訳:
過失、不注意
意味合い:
negligence(過失)は:
法律上または契約上、当然に尽くすべきであった「合理的な注意義務(Duty of care)」を怠ったこと、すなわち不注意(落ち度)を指します。わざとやったわけではない(故意ではない)ものの、「普通に気をつけていれば防げたはずの損害を防がなかった」という点において、法的な責任を追及される対象となります。
法的解釈(Legal Interpretation):
negligence(過失)は:
法的には、不法行為(Tort)および債務不履行(Breach of contract)に基づく損害賠償責任を発生させる核心的な要件です。英米法においては、一般的な過失である「ordinary negligence」と、著しい落ち度(ほとんど故意に近いレベルのひどい不注意)を指す「gross negligence(重過失)」が厳格に区別され、単なる「過失」であれば損害賠償の上限を設けて制限できますが、「重過失」の場合はその制限が法的に無効になるという決定的な差があります。
実務のヒント(Practical Tip):
negligence(過失)は:
責任限定条項(Limitation of Liability)や免責・補償条項(Indemnification)の攻防において、最も激しい修正協議が行われる戦場となります。守る側(ベンダーなど)は「自社の過失による損害は、過去に受け取った報酬額を上限とする」と制限をかけたいと考えますが、攻める側(発注者)は「ただし、自社のデータが滅失した場合や、相手方に『重過失(gross negligence)』があった場合は、上限なく全額賠償させたい」と例外を突きつけます。そのため、単なる「negligence」なのか「gross negligence」なのかを条文上で1文字ずつ見極める実務が命となります。
類似・関連する用語との違い:
- negligence(一般過失):通常の「うっかり不注意」。一般的に尽くべき合理的な注意を怠った状態。契約上で賠償額の上限を設ける制限が有効に認められやすい。
- gross negligence(重過失):「あまりにもひどい極端な不注意」。
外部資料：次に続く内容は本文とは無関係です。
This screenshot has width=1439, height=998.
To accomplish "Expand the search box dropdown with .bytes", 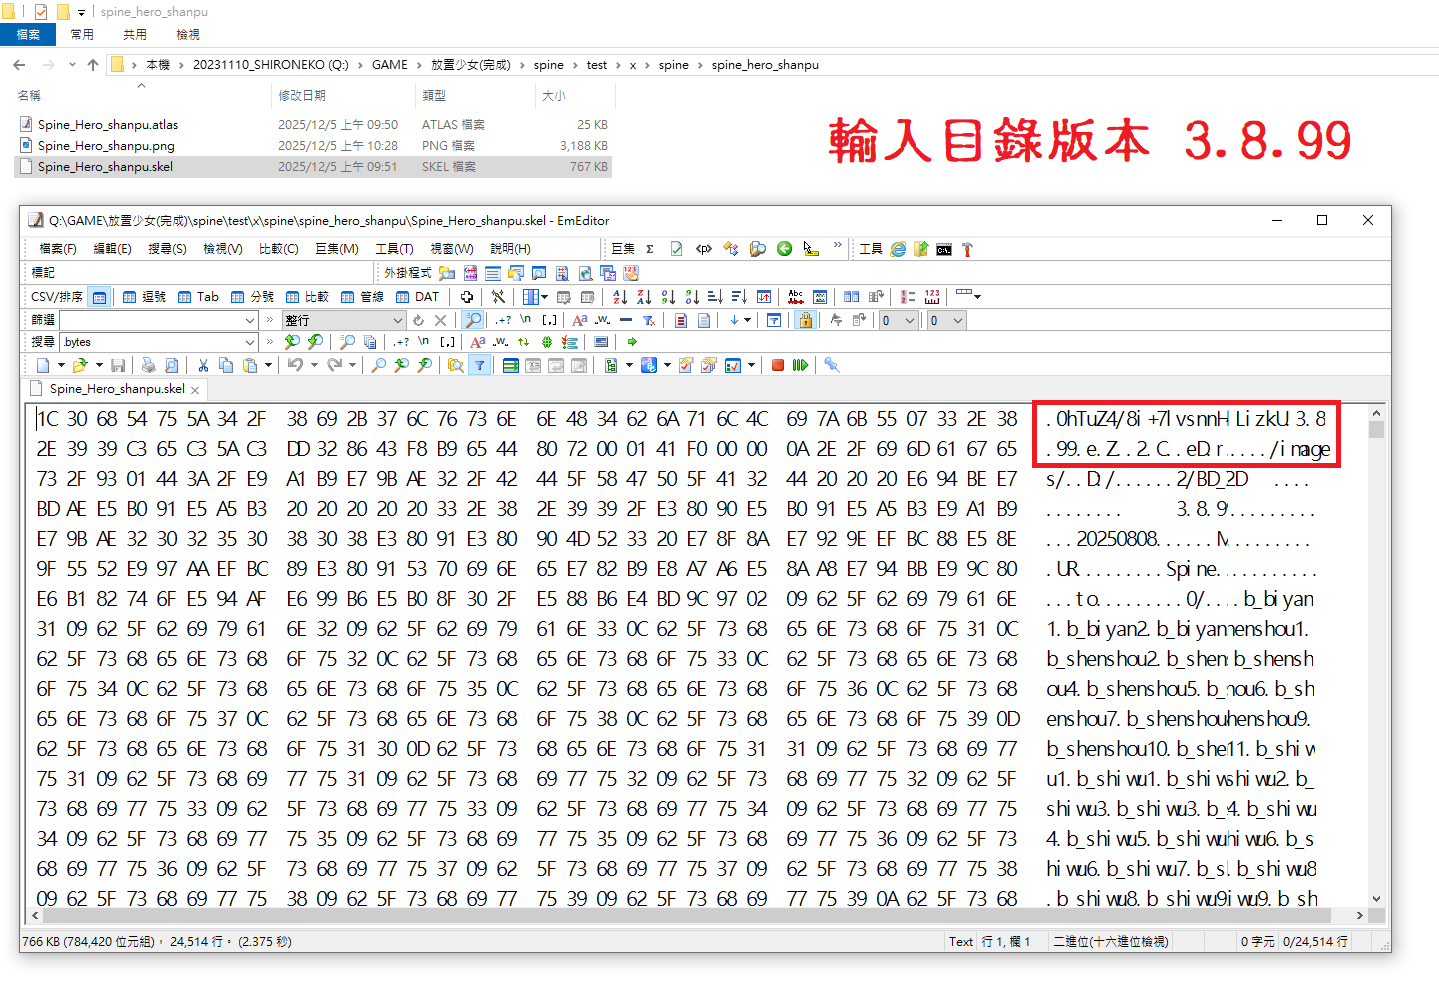I will (x=250, y=342).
結果が分かっていながら無視したに等しい状態。責任限定条項の対象外(上限なしで全額賠償)とされるのが鉄則。
- willful misconduct(故意の不正行為):「わざとやった(故意)悪質な行為」。明確な意図を持って損害をもたらす行動。法的にいかなる免責や上限設定も100%無効となる。
用法:
negligence(過失)は:主にLimitation of Liability(責任限定条項)で使用されます。
- 万が一のトラブルの際、ベンダーが負うべき損害賠償の総額に一定の上限(キャップ)を設ける契約において、その上限ルールの「例外」を規定する文脈で使用されます。
- 例文では、賠償額の上限設定(Limitation)という原則を宣言しつつも、「ただし、相手方の重過失(gross negligence)や故意の不正行為(willful misconduct)による場合は、この上限は一切適用されない」という、受領側の権利を守るための強力な防衛策として機能しています。
例文:
【Limitation of Liability(責任限定条項)より】
Except for damages arising from a party’s gross negligence or willful misconduct, neither party’s total aggregate liability under this Agreement shall exceed the total amount actually paid by the Customer to the Vendor during the twelve (12) months preceding the event giving rise to liability.
(日本語訳)
当事者の重過失または故意の不正行為に起因する損害を除き、本契約に基づく不法行為または契約違反から生じるいずれの当事者の総累積責任額も、責任発生事由が生じた日の前12ヶ月間に顧客がベンダーに対して実際に支払った総額を超えないものとする。
例文の注記:
- Except for damages arising from…(~に起因する損害を除き):責任に上限を設けるというベンダー側に有利な大原則に対して、「重過失や故意の場合は上限を外す」という発注者側の絶対的な防衛ライン(例外)を設定する表現です。
- gross negligence(重過失):単なる「negligence(過失)」とは明確に区別され、「注意義務を著しく怠ったひどい落ち度」を狙い撃ちして免責の対象外にするための必須用語です。
- total aggregate liability(総累積責任額):1回あたりのトラブルだけでなく、本契約から生じるすべての損害賠償金の「生涯合計カウント」を指します。
- shall exceed the total amount actually paid…(実際に支払った総額を超えない):賠償額の上限を「直近12ヶ月の取引実績額」という客観的な数字に固定する、英文契約で最も頻出する責任限定の定型フレーズです。